Thursday, August 21, 2008

8/21/08: AN INSECT TERRORIST







Thursday, 8:15 AM. 63 degrees, wind W, calm. The channel is glassy and fog obscures the Island. The sky is mostly clear, and the barometer predicts partly cloudy skies. It will get pretty warm again today. We are going to Stevens Point today (about 5hr. south) for a meeting of the Wisconsin urban Forestry Council, of which I am a member. Lucky will stay two nights at Blue Ribbon Kennels in Ashland, as we will be back too late tomorrow to pick him up then.
The UFC meeting’s most important topic will be the Emerald Ash Borer, which has devastated ash trees in Pennsylvania, Ohio, Michigan, Indiana, Illinois and now has entered southern Wisconsin. It is a massive problem both for city trees and native populations of ash (genus Fraxinus) trees, reminiscent of the Dutch elm disease problem of a generation ago, and the Chestnut blight of a hundred years ago. This pest is also of Asiatic origin, arriving on our shores in shipping pallet wood. We never learn, it seems. Terrorists are not the only vermin needing to be interdicted at the border.
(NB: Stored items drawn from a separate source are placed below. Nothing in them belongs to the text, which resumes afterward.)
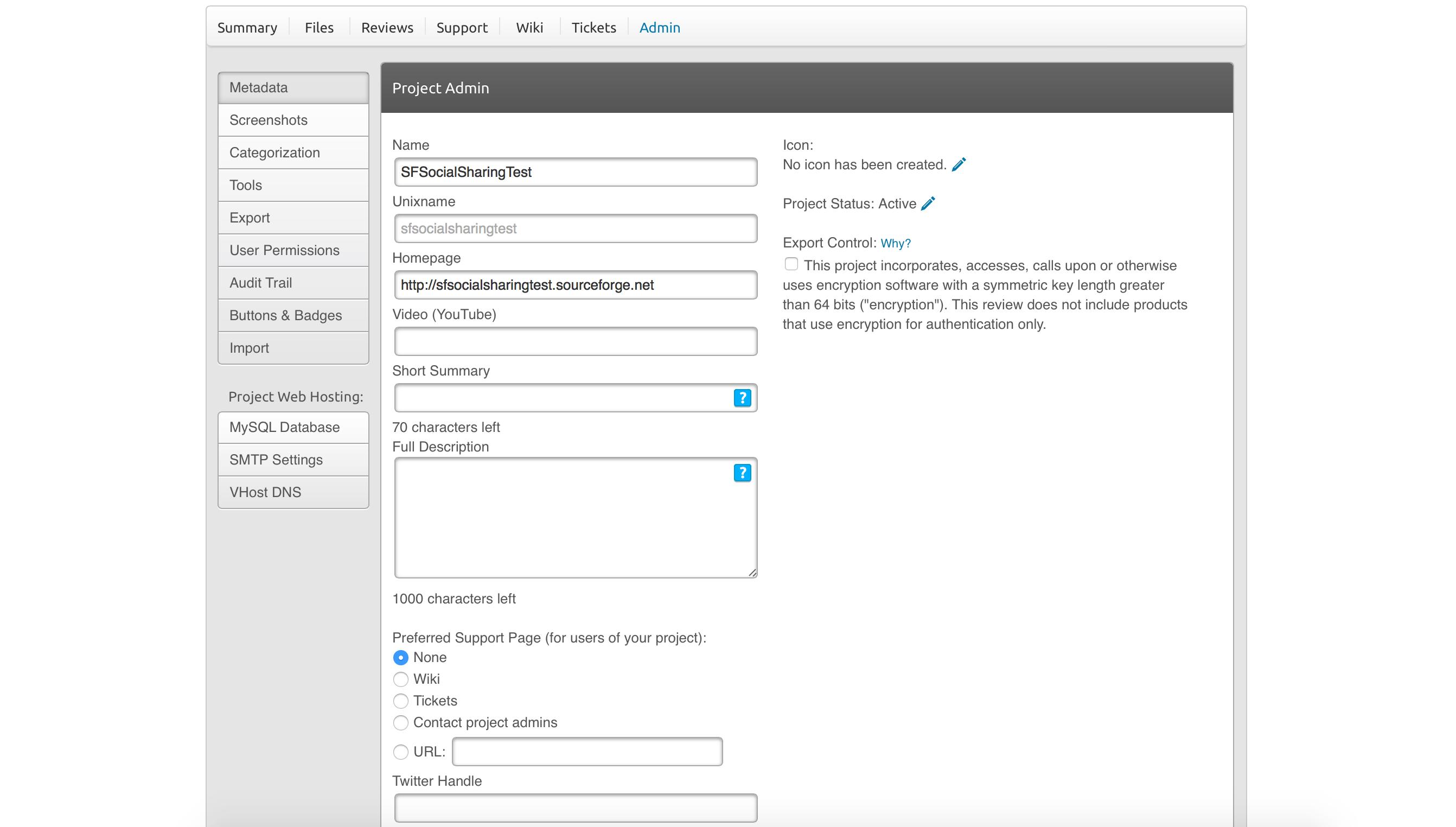The image size is (1456, 827).
Task: Open the Files tab
Action: coord(319,27)
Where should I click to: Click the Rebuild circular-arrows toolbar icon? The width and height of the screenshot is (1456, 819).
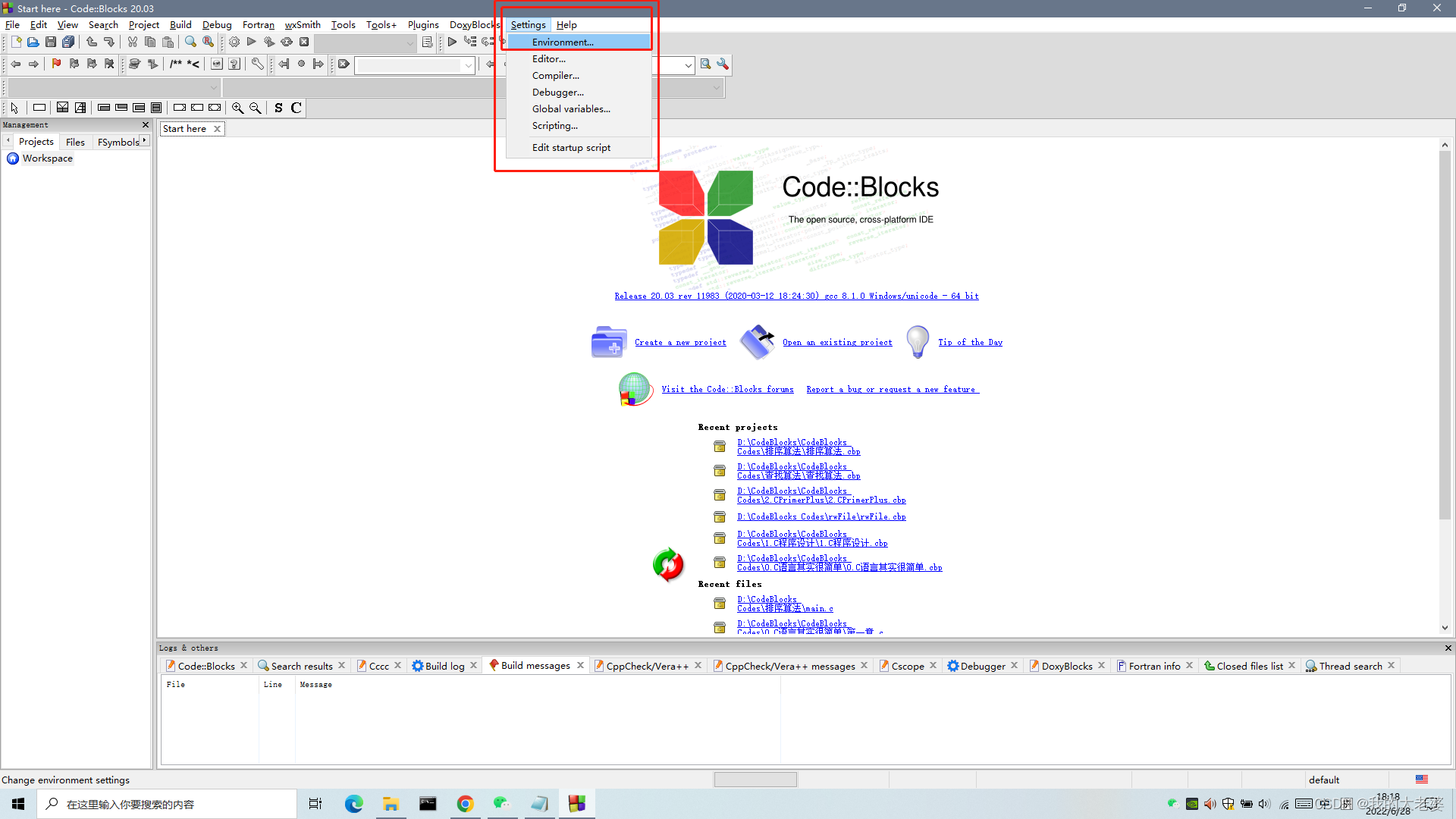click(x=287, y=42)
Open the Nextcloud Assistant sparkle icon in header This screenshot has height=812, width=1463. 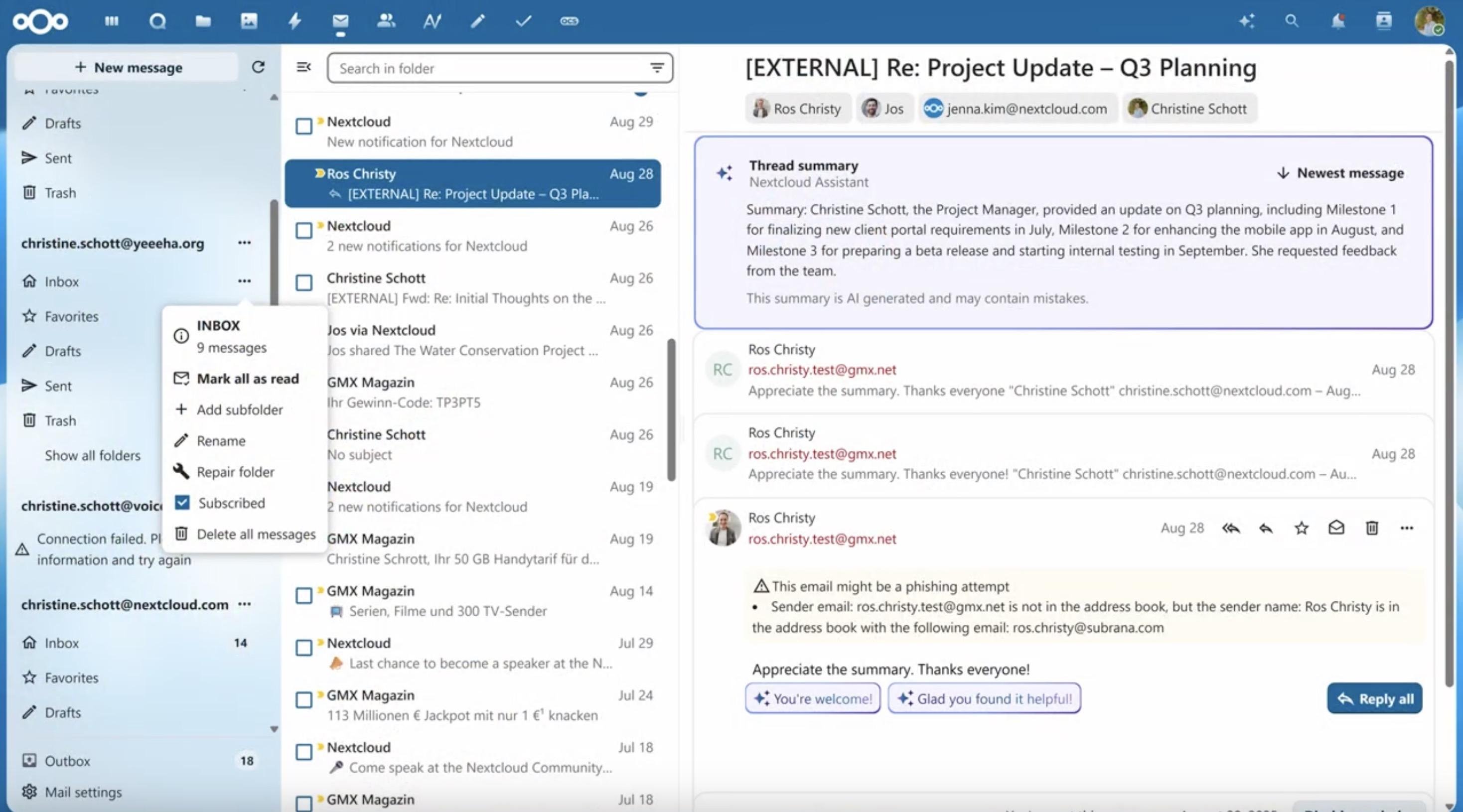[x=1247, y=21]
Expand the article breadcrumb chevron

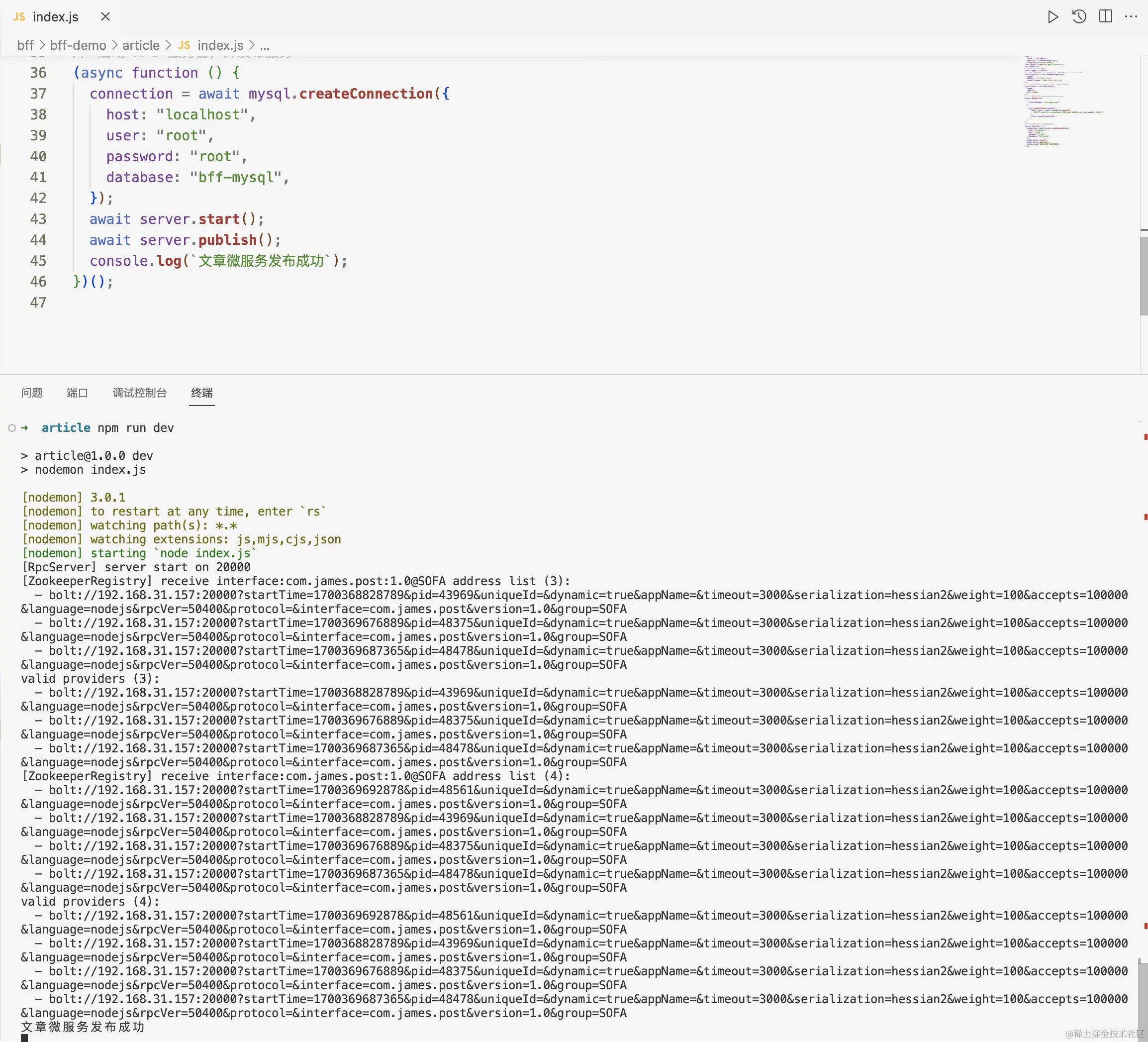click(x=169, y=46)
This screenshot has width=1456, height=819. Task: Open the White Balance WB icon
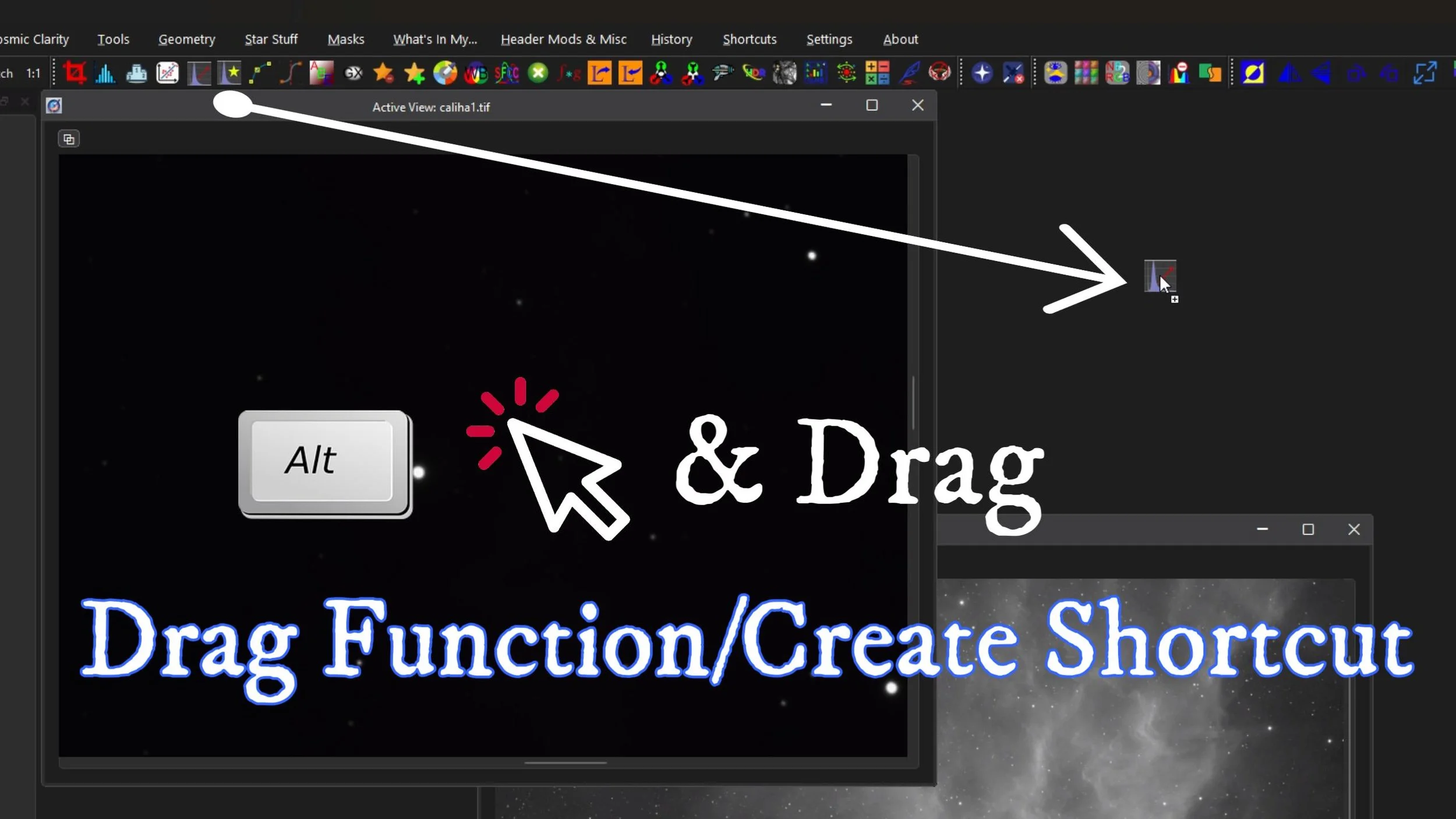[x=476, y=73]
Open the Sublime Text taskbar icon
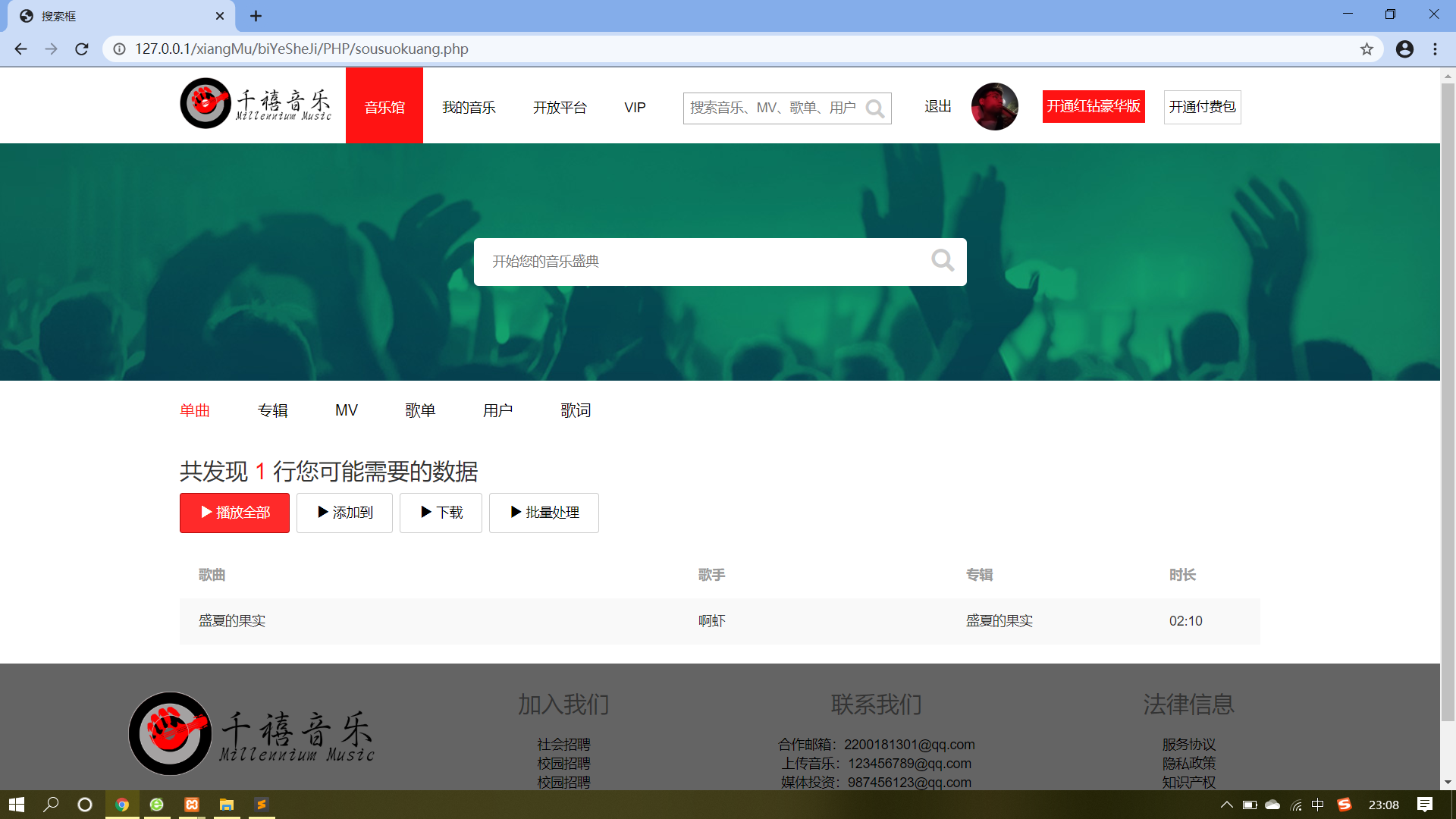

The pest is a small green beetle, the larvae of which is a flat-headed borer that girdles the cambium layer of the tree, just under the bark, and kills it. The destruction will cost billions (that’s with a B) of dollars, and great ecological damage to native forests as well. At this point the only way to stop the beetle is with impractical and very expensive applications of pesticide to individual trees. There is some hope of introducing, also from Asia, a tiny parasitic wasp that can kill the beetles, but this is still in the exploratory stage. One thing we can all do is to not transport any ash wood (firewood, living trees, etc.) from one location to another, to quarantine the insect.
Keep your eye on this problem, it is huge. For more info google Emerald Ash Borer, there is a lot out there.